Would you give back exactly the lines from the line with "At what coordinates" through the end of the entries below, both included, but none of the pictures?
##### DATA FOR ANALYSIS
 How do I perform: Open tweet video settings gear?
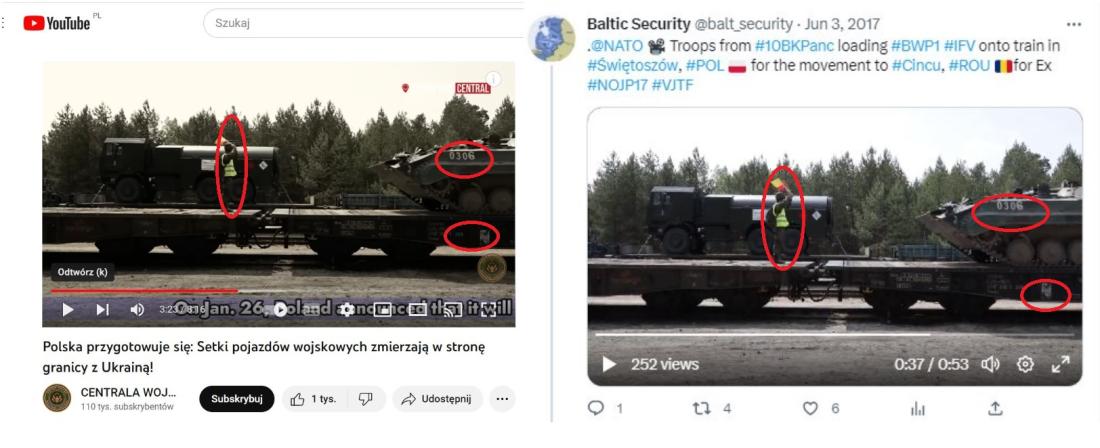pos(1025,365)
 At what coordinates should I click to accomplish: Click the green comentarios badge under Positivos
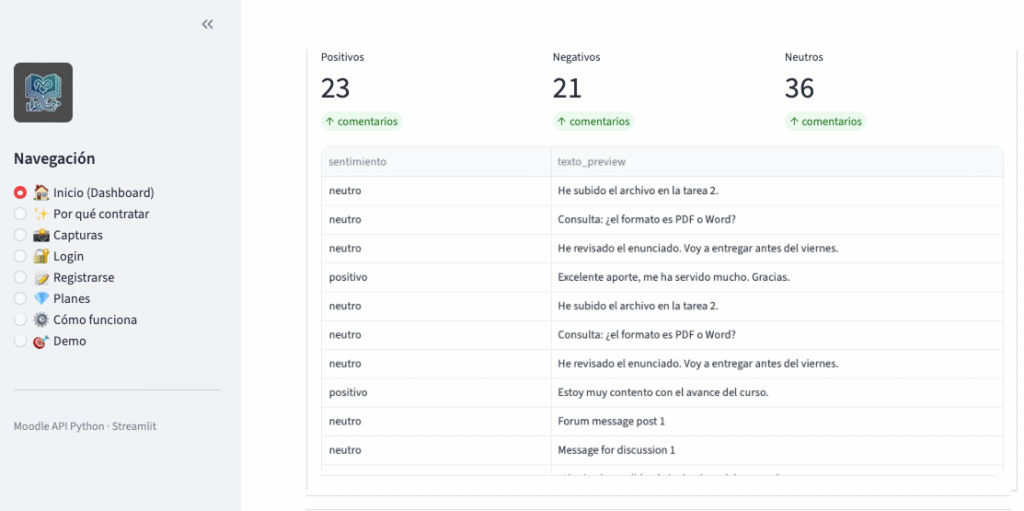point(361,121)

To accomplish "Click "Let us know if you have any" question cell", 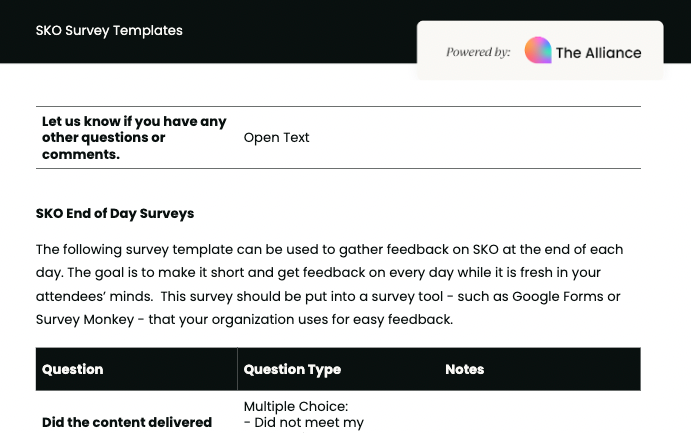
##########
- **SOLUTION TO THIS PROBLEM**:
 At what coordinates should I click to accomplish: Click the green comentarios badge under Positivos
point(361,121)

To accomplish "Click "Let us know if you have any" question cell", 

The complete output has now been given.